■ EXERCISE:
Scan the material below for lines with the word "options". Reply with the count and no other words.

■ RECORDS FOR PROCESSING:
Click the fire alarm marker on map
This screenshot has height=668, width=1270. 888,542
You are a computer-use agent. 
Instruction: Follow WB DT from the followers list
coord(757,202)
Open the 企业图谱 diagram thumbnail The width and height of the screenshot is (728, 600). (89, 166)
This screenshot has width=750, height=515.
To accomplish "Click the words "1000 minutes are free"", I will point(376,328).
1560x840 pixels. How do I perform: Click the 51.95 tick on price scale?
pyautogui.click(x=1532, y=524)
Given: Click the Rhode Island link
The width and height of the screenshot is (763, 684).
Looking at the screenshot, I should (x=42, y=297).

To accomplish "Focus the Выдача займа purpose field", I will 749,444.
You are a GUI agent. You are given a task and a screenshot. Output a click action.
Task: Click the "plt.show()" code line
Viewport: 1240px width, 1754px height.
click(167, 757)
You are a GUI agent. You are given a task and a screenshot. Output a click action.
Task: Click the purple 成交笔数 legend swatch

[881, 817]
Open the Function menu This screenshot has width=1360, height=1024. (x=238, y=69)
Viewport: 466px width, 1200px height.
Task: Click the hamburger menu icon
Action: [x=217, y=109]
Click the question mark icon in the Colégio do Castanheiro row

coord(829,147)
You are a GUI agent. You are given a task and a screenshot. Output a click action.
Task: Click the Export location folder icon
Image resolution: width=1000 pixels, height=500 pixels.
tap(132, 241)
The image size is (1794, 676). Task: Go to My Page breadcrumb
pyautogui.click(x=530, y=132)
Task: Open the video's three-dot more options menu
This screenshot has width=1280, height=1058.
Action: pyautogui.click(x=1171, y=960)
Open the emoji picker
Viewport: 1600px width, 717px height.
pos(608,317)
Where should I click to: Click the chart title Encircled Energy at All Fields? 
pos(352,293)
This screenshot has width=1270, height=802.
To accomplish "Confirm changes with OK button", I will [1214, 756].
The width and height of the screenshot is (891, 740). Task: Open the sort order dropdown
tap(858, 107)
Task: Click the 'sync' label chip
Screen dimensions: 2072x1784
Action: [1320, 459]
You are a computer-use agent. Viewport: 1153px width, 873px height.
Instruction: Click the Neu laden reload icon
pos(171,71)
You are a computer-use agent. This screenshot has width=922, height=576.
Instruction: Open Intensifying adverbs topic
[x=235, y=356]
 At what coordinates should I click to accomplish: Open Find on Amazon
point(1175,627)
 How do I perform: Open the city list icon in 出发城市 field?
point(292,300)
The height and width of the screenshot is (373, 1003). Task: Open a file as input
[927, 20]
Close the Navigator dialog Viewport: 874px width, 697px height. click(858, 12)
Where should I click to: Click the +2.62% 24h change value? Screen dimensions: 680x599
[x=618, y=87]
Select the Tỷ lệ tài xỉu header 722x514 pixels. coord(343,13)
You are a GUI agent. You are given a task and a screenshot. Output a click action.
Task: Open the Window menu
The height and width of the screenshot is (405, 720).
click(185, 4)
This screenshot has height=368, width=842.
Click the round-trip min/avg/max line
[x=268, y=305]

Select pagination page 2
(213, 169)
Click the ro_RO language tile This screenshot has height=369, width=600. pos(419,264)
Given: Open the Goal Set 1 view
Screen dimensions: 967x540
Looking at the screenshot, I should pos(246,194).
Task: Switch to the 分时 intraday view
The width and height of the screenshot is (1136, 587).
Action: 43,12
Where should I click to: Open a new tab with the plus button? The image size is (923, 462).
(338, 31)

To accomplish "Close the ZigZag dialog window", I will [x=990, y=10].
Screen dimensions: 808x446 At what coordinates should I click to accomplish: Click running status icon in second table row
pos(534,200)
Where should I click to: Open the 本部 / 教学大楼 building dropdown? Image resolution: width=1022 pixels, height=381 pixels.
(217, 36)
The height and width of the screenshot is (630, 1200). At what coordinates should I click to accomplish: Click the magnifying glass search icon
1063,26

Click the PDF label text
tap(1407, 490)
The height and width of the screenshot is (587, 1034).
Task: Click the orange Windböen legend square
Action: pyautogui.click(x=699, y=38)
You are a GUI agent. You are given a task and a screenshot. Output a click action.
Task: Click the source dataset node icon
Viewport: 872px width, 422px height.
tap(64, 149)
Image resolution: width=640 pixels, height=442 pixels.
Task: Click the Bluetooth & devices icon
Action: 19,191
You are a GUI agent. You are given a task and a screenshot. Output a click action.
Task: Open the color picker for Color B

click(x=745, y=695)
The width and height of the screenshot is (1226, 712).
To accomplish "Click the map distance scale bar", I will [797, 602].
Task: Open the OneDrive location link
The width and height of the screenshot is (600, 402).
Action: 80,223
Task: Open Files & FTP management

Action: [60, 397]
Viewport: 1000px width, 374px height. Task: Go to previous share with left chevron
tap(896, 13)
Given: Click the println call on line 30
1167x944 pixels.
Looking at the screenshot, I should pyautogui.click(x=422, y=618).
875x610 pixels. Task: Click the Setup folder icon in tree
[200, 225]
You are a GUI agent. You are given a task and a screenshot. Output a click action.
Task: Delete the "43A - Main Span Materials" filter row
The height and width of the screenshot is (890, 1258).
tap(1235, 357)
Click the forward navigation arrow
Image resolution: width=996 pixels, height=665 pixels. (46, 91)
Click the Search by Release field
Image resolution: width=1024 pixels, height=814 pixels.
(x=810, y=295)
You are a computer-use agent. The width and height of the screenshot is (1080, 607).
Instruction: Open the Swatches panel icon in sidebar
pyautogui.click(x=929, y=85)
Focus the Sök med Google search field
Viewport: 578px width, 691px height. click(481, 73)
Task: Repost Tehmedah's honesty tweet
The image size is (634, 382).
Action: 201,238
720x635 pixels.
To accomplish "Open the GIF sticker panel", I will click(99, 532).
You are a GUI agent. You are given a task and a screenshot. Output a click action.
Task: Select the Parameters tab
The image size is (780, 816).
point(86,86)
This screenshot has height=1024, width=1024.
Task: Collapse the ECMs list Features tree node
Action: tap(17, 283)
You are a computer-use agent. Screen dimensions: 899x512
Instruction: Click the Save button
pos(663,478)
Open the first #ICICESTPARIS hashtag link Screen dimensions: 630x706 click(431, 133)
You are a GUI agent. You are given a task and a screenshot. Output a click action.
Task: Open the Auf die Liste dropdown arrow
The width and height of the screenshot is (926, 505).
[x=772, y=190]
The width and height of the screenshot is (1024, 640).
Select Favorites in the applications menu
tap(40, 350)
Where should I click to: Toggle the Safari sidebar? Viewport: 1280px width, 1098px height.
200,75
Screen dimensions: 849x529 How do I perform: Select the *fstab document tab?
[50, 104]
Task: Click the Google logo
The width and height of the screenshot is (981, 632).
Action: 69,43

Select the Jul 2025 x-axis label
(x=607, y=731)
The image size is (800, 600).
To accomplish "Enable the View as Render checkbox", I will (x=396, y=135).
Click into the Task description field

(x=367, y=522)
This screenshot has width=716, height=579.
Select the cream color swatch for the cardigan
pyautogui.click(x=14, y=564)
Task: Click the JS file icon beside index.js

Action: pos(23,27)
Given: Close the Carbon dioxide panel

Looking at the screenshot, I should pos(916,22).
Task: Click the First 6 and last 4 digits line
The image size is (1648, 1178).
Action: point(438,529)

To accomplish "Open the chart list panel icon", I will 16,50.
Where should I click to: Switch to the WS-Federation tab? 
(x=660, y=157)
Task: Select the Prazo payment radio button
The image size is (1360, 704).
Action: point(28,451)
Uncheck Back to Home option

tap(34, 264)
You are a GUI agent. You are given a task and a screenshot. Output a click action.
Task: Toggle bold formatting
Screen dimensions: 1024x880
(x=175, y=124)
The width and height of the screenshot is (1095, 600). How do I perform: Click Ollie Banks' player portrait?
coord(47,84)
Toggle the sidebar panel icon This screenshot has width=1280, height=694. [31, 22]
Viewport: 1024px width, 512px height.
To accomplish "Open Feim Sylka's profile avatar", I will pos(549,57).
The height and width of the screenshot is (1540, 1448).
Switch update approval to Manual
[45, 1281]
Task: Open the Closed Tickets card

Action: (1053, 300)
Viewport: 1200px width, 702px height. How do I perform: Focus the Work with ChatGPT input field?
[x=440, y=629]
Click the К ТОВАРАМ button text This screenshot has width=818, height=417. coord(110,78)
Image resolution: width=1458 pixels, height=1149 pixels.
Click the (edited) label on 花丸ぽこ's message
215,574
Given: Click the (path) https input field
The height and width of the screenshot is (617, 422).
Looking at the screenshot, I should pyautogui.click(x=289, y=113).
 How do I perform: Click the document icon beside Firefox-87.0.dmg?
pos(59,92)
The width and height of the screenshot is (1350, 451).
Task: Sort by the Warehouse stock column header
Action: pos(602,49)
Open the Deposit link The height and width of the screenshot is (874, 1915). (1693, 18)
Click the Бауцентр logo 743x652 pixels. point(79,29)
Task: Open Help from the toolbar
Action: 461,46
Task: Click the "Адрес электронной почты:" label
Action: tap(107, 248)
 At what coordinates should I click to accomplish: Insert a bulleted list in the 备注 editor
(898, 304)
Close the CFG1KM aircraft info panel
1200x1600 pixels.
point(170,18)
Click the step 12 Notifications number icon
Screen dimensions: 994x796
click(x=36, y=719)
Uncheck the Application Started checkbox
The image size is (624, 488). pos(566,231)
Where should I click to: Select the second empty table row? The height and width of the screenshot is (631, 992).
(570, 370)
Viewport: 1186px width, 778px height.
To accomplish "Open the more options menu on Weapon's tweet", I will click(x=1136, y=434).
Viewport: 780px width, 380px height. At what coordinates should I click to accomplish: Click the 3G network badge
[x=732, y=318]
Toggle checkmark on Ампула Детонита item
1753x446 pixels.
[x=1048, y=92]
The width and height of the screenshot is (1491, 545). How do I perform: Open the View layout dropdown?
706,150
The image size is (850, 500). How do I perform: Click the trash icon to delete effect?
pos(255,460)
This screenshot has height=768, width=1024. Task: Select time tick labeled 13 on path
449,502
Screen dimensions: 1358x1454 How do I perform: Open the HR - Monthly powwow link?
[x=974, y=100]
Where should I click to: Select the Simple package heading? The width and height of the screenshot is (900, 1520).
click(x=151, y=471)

■ ANSWER TO THIS TASK:
2